The terminal isn't just a tool for programmers — it's a universal workspace. When we give LLMs access to this environment, we're not just enabling them to code better, we're giving them the same fundamental capabilities that have made humans productive at computers: the ability to create, organise, search, transform, and iterate on information.

It's an ideal interface for LLMs: flexible enough to enable long-running workflows, structured enough for models to use reliably, leverages their strengths in coding and text, and builds on decades of human effort to create effective command-line tools.

Vision-oriented computer use will be needed to interact with graphical interfaces, but I think there will always be a place for a text-based interface that allows LLMs to interact with a filesystem and run commands.

You can give this idea a try today in your local environment by asking Claude Code to perform a non-coding task (with a custom system prompt) or by installing a filesystem MCP server.

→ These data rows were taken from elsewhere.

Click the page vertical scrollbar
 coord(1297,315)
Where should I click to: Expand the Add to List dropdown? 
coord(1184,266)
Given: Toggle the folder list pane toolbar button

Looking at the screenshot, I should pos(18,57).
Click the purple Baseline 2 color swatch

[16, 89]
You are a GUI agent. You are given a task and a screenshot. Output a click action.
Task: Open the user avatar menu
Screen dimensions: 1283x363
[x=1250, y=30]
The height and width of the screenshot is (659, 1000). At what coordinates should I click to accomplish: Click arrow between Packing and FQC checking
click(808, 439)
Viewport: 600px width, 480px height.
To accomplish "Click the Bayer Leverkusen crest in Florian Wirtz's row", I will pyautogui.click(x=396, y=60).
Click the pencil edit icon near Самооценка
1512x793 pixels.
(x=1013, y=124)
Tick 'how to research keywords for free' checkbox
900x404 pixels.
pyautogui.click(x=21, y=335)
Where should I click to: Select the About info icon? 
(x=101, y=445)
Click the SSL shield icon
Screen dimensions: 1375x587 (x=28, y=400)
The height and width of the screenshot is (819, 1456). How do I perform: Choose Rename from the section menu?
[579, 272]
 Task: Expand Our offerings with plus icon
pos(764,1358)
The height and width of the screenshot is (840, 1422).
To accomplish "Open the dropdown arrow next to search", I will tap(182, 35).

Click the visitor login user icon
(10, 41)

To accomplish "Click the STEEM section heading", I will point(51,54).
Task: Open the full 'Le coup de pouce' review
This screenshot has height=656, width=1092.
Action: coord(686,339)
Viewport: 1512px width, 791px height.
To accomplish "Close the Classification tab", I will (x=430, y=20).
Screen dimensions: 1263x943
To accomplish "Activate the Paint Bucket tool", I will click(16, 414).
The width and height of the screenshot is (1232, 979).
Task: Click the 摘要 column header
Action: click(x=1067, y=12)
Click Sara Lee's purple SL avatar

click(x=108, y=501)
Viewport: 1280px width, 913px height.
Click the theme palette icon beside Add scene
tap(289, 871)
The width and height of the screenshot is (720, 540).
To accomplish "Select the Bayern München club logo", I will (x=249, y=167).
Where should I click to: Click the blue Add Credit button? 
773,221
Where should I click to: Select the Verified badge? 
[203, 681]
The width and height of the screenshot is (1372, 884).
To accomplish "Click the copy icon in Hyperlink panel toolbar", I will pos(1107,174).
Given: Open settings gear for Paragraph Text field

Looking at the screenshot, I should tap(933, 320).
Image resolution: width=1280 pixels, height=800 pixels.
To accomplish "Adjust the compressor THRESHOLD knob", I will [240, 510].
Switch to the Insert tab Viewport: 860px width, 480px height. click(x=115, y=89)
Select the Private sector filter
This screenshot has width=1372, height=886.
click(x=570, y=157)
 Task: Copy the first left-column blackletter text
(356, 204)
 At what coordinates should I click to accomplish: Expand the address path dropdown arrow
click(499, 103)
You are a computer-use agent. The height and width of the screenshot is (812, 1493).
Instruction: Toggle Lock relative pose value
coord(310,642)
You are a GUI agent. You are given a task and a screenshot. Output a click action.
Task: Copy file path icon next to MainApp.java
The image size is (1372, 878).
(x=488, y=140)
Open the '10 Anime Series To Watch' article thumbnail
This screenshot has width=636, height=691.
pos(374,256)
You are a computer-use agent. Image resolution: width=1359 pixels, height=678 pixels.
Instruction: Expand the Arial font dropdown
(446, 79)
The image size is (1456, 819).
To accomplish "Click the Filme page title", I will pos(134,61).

  1. For a more detailed discussion, see Anthropic's engineering blog.

  2. See the ReAct paper for an academic treatment of this agentic paradigm.

  3. In practice consider using predefined tools like OpenAI's "apply patch" or Anthropic's "text editor" to maximise accuracy for targeted text editing, but it's not strictly necessary.

  4. Compared to MemGPT, which describes a hierarchical memory management system for LLMs inspired by operating systems, the terminal approach described here is much simpler.

  5. If you dismissed Manus when the hype came and went, you might want to revisit it, since it's built on this foundation.